Saturday, April 05, 2008

The Secretive NY Budget Process

As someone who worked for the State Assembly in the 1990s, this is nothing new whatsoever. The entire budget process is controlled by three men - the Speaker of the Assembly, the Senate Majority Leader, and the Governor. While there have been attempts in recent years to expand the loop of those who know all the details beyond that troika, they haven't gone very far.
Rank-and-file legislators have been grumbling all week that they feel cut out of the budget deliberations.

Ordinarily, the governor and the top two legislative leaders would not be making so many decisions on their own. And there are usually regular public meetings of the so-called conference committees, in which senators and Assembly members hammer out budget numbers for state programs like health care funding and transportation. But those committees all but stopped having public meetings last weekend.

“The structure of the state’s budget process that has been in place for decades has collapsed this year,” said State Senator Eric T. Schneiderman, Democrat of Upper Manhattan. “Things are getting done in bits and pieces, and it’s all being done in secret.”

As the state prepared to enter its second week without a budget, there were no signs that the process was becoming any more open. After he spoke to reporters, Mr. Paterson walked back into his chamber on the second floor of the Capitol. When asked where he was going, he responded, “I’m going back to crack the whip.”

When his press office released his schedule for the weekend a few hours later, there were no public appearances listed.
Most members wont know what is in the budget until someone goes through the thousands of pages to see what has happened. That's how members will know whether they've received their member items (otherwise known as pork for local constituent groups), and whether there are new taxes and fees imposed. Those conference committees Rep. Schneiderman mentions are not so much as to get input from members as much as to tell those members what they're going to get. Members generally provide lists of their items to the Speaker's office or the Majority Leader's office, and only know whether they get what they've requested after the fact.

We generally know that New York State will be increasing the tax on cigarettes by another $1.50, but that isn't the only tax or fee being increased to satisfy the state budget, which itself is growing by more than 4%. There have been no attempts to maintain a level budget - no growth whatsoever in the budget, so tax and fee hikes are necessitated. It should come as no surprise that taxes and fees will continue to rise in New York, already one of the most heavily taxed states, but the question remains what taxes and fees are being increased.

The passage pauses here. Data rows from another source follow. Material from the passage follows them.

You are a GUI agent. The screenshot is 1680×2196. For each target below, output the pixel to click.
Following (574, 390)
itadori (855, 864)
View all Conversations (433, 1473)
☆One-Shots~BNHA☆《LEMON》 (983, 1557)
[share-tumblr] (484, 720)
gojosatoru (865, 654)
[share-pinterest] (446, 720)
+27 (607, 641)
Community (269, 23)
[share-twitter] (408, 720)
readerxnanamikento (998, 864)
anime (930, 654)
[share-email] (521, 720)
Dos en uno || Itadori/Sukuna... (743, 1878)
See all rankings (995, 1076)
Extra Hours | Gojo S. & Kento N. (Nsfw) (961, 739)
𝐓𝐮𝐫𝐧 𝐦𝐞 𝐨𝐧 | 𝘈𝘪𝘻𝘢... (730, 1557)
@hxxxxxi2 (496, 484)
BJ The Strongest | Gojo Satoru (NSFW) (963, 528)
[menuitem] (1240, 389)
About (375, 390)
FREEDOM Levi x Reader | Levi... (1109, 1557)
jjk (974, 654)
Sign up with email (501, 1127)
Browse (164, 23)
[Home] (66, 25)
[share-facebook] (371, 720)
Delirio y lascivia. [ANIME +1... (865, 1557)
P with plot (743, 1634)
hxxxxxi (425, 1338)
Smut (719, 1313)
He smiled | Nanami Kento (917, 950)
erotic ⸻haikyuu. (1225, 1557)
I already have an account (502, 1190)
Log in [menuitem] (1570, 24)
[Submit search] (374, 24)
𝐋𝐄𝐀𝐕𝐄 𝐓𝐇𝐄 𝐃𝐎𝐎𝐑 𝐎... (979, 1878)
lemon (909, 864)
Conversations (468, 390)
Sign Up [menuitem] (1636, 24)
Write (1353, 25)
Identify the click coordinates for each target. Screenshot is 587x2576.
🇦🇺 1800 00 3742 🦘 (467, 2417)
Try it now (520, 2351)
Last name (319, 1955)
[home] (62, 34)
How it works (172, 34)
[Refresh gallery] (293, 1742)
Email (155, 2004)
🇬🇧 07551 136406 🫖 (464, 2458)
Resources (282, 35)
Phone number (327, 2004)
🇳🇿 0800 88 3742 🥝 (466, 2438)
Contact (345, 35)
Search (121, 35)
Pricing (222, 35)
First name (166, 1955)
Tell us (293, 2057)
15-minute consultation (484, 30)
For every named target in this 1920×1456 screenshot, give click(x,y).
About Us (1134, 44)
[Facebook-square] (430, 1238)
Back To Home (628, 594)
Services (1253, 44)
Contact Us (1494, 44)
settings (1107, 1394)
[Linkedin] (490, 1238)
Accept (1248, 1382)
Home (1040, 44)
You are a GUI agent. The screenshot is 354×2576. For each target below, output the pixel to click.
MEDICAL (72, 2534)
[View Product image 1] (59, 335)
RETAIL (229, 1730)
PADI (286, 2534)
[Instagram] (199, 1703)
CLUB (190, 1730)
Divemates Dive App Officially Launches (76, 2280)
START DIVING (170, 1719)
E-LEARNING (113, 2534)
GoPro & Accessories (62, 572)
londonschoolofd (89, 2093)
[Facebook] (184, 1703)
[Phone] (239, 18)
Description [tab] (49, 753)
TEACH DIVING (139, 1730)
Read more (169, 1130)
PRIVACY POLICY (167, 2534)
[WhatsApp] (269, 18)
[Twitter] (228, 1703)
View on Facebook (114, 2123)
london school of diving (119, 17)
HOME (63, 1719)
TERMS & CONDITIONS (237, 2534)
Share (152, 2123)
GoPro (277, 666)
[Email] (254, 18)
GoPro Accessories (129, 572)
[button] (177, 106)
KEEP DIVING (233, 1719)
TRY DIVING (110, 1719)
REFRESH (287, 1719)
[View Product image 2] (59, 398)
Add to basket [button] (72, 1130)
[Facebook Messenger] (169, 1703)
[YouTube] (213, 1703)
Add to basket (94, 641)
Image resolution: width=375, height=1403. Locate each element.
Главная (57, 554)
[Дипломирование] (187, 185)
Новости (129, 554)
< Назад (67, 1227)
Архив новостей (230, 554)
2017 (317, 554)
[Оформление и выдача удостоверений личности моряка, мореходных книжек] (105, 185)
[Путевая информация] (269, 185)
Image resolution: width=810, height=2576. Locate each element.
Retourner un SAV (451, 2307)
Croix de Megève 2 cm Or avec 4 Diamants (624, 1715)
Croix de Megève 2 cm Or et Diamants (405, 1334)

Capitol Confidential notes that Gov. Paterson isn't happy with the way the budget process is going, but then again, he's proposed a budget that increases state spending by 3.7% even as the Assembly and Senate want higher spending and the tax and fee hikes to match.
“I don’t like this process very much,” said Paterson. “I inherited two crises,” he said, explaining there was a crisis in government and one in the economy. As a result, he initially pushed and hoped to get an on-time budget as a message to the public.

Alas, said Paterson, “what I found in the last week was that the process is actually very ordinary, very much like Albany has been in the past.”

Things apparently fell apart, Paterson added, on Sunday night. While Spitzer’s initial budget came in at a 5.1 percent spending increase, Paterson said he put out a 3.7 percent hike, knowing it would probably be negotiated to 4.5 percent.

The trouble is, as things stand, ”we have a built-in $3.6 billion budget deficit next year,” even with a balanced budget.

All the while, Paterson said, people continue to flee the state’s high taxes.
Yet, Paterson knows that the only way to increase the state budget by 3.7% (or 4.5 or more after negotiations) is to raise taxes and fees. Like I said, this is the disconnect between Albany and the taxpayers. People will continue to leave the state in favor of better tax climates, and state spending will continue to rise until someone decides enough is enough.